• Data for review:
================
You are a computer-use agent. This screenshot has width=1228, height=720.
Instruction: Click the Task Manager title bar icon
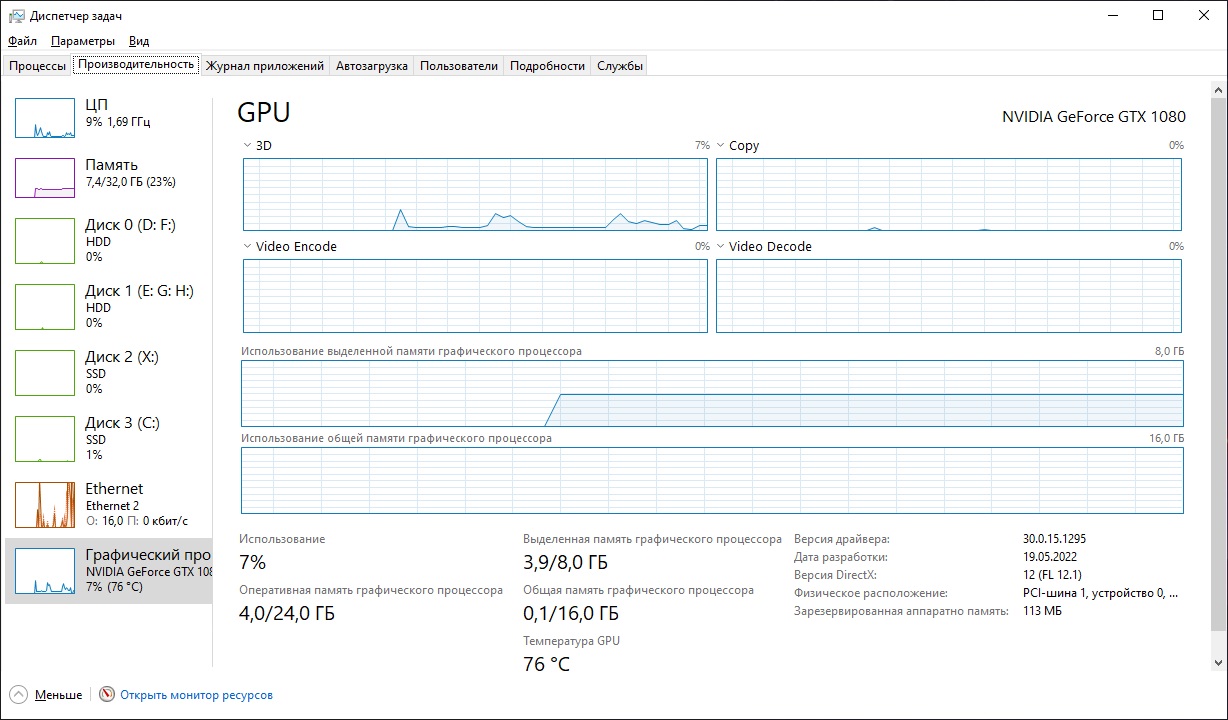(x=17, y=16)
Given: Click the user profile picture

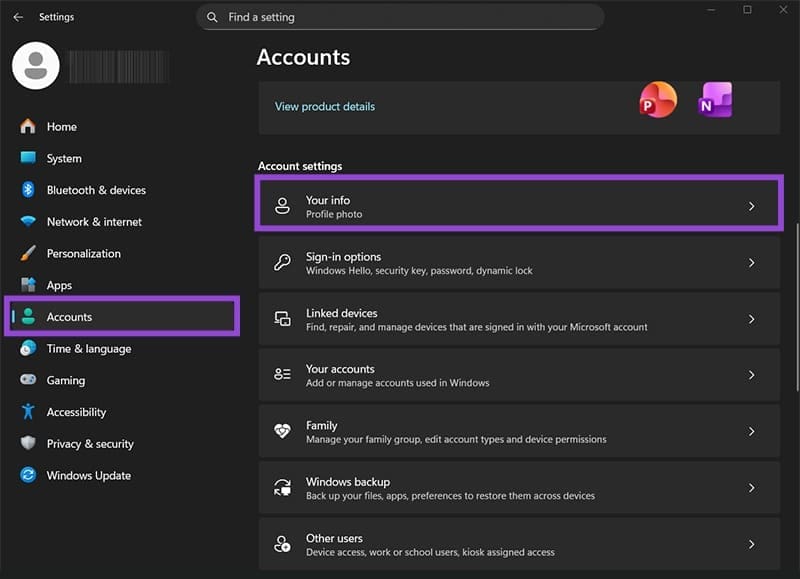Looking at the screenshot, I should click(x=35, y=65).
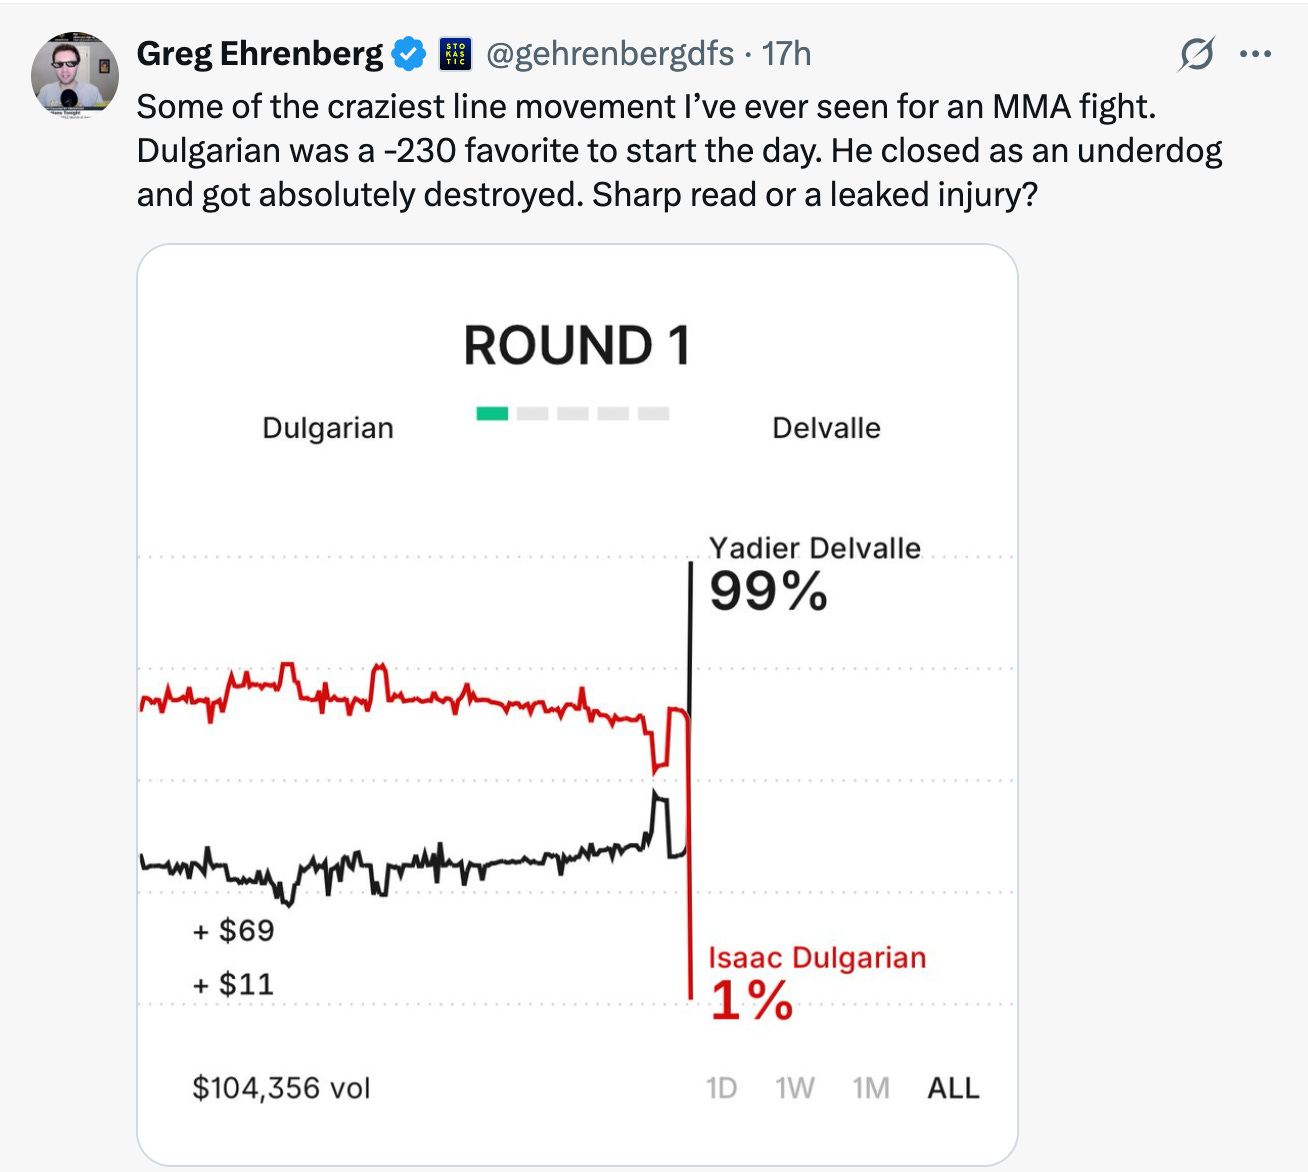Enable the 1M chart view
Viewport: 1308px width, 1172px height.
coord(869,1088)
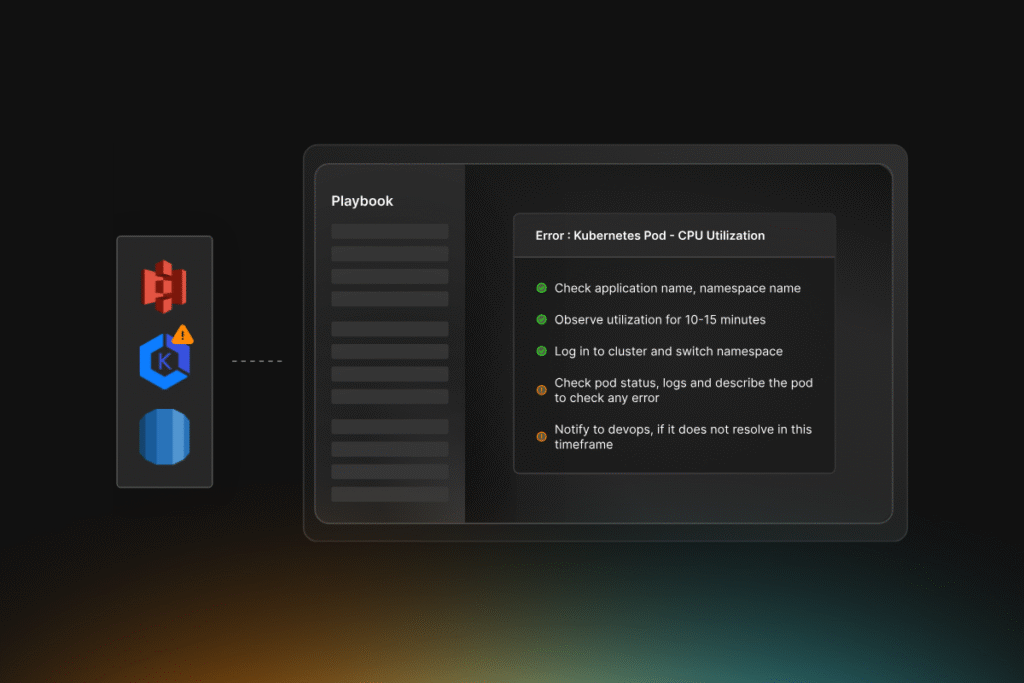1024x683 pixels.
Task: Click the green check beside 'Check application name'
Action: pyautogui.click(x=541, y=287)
================
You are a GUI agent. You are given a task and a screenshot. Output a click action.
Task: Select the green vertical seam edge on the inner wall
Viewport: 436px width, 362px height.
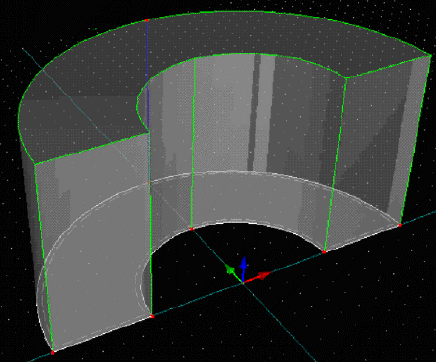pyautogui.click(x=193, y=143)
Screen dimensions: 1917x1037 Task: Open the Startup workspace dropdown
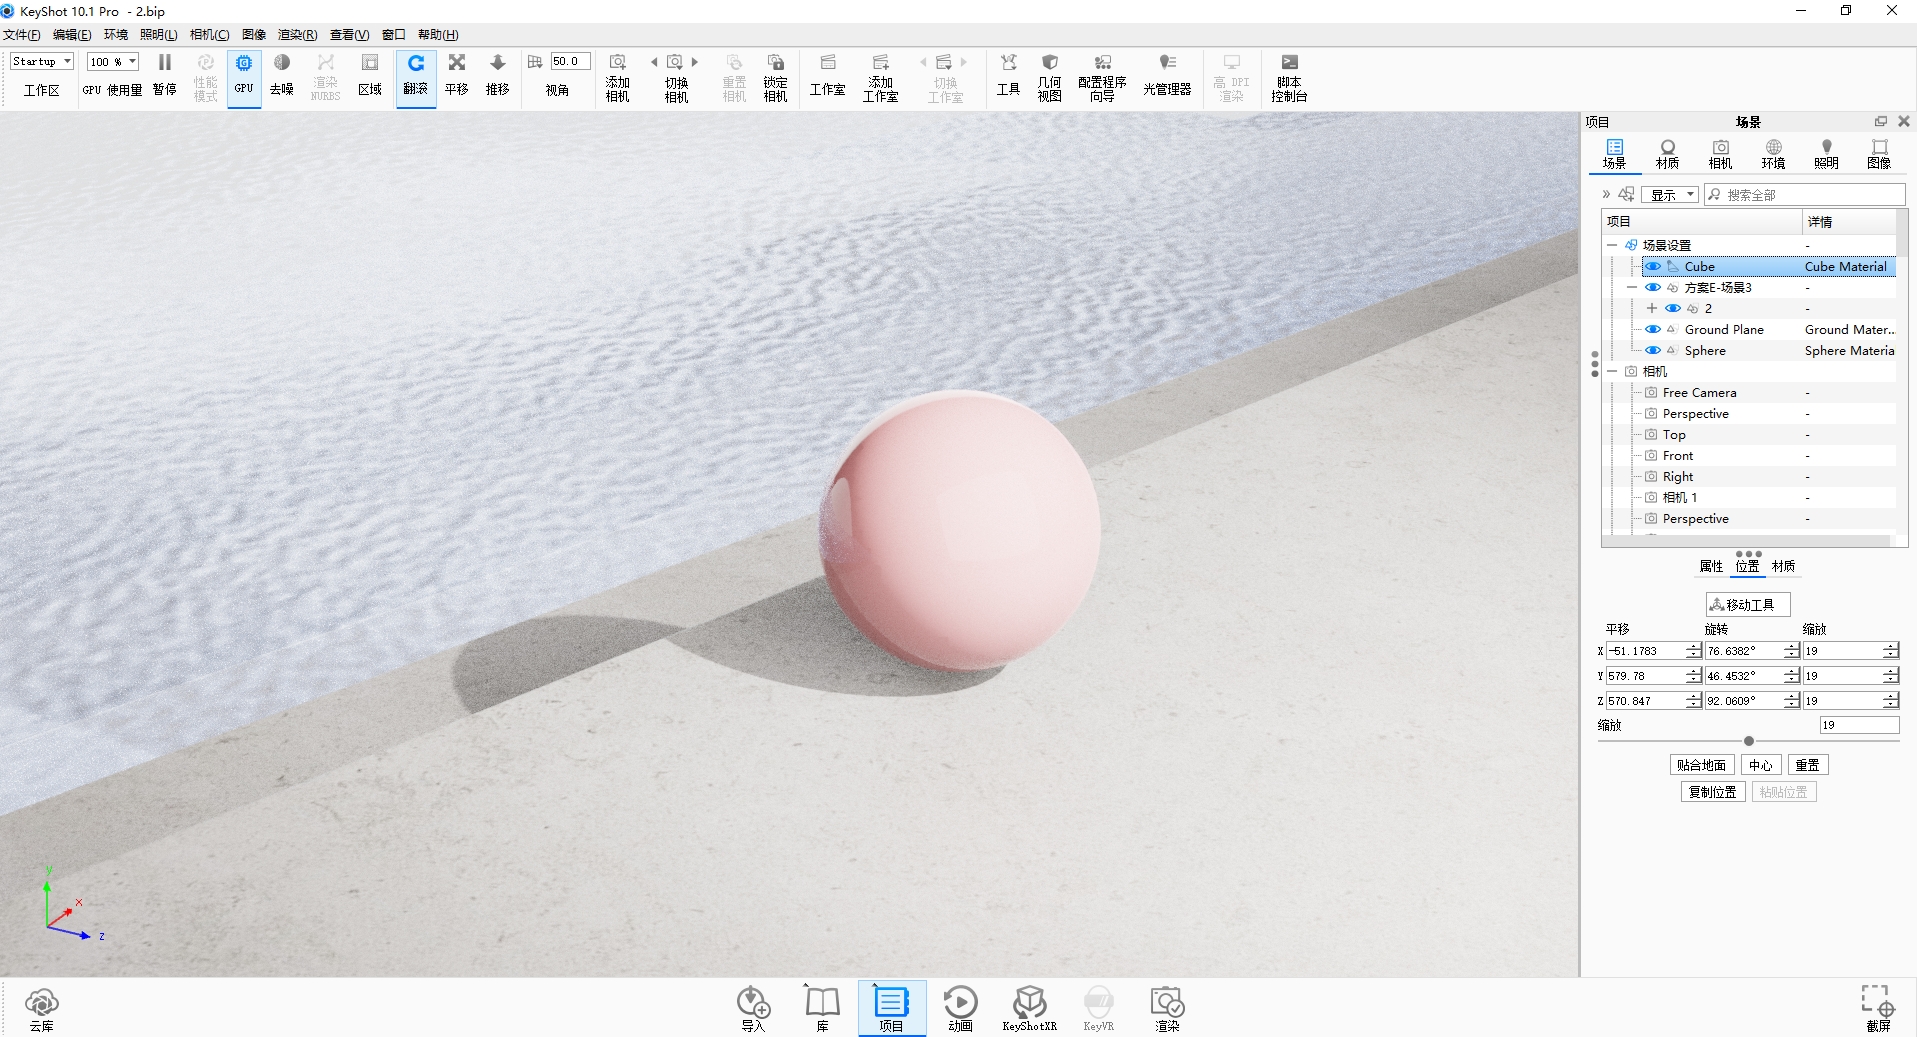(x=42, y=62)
================
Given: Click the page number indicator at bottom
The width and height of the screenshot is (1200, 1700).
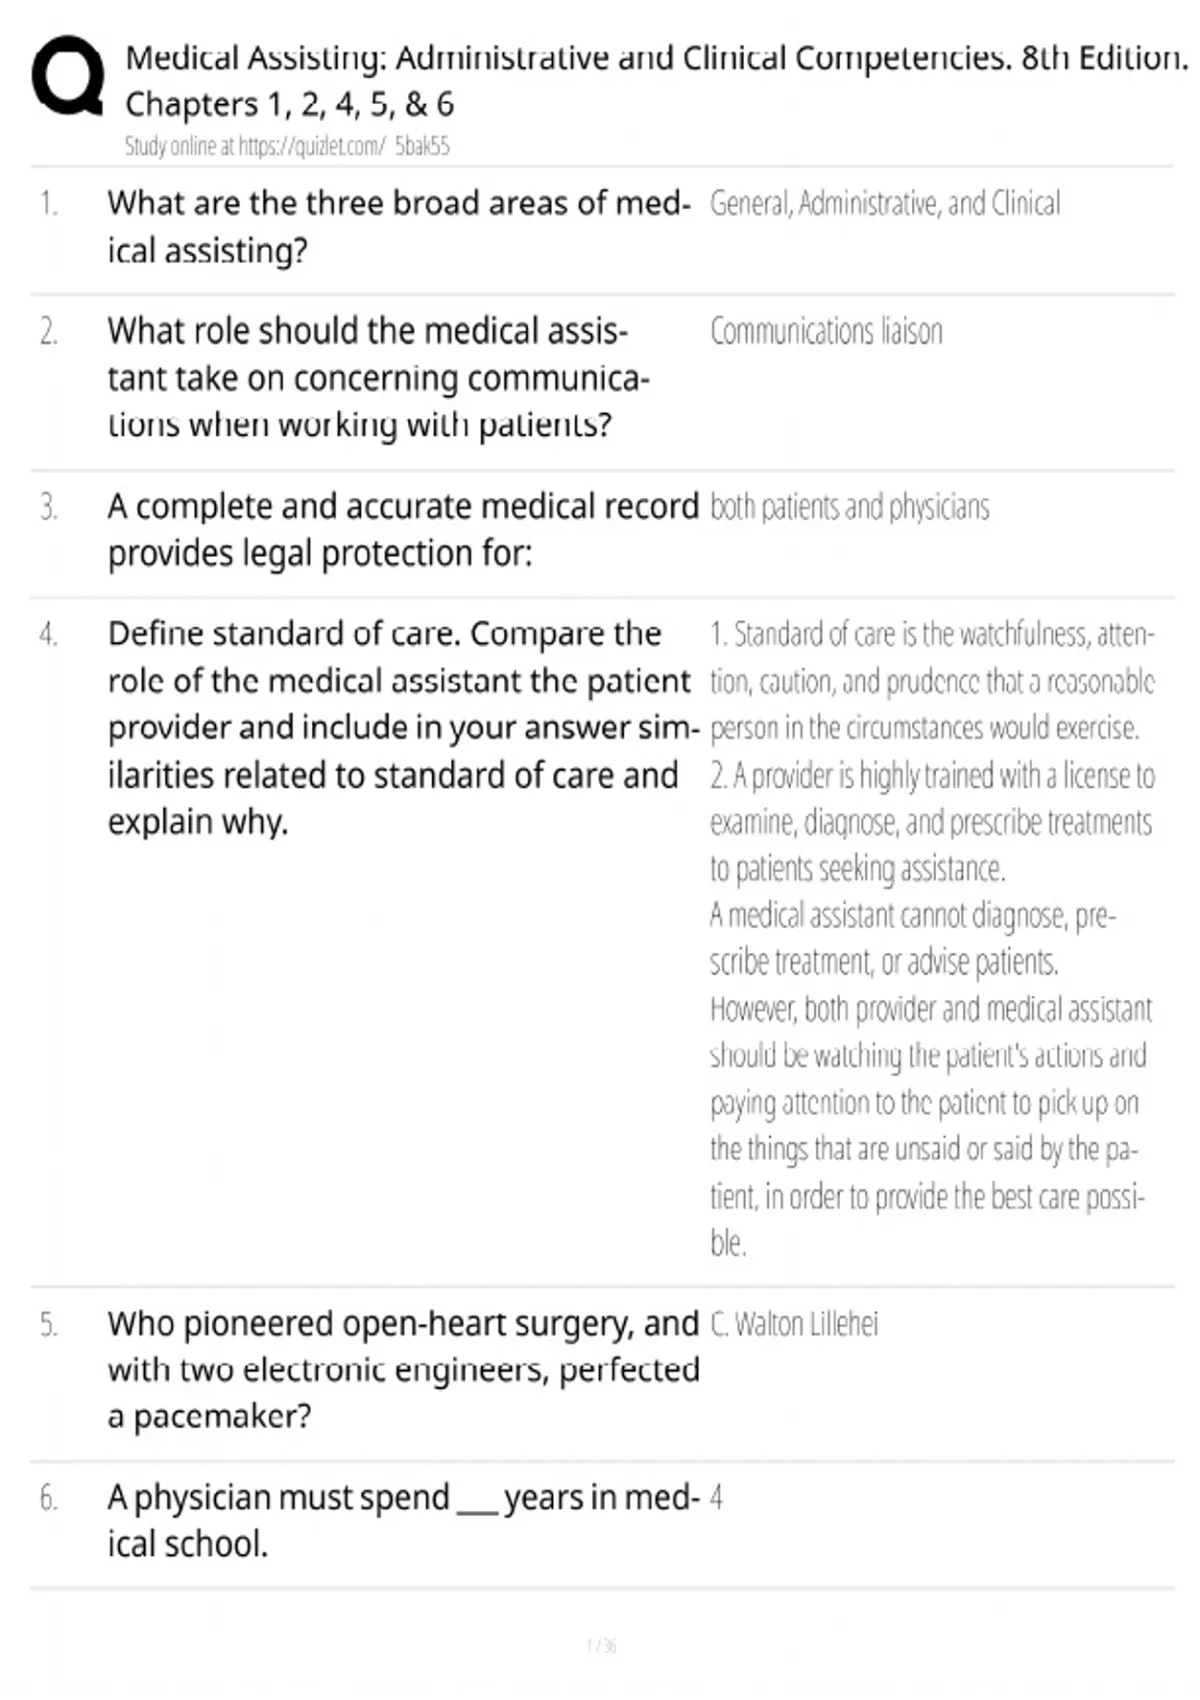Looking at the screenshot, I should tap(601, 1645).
================
• Problem to solve: Copy out each line of the listing that holds the word "agent".

• Finished task:
You are a computer-use agent. This screenshot has width=1228, height=720.
You are a GUI agent. You are given a task and a screenshot. Output a click action.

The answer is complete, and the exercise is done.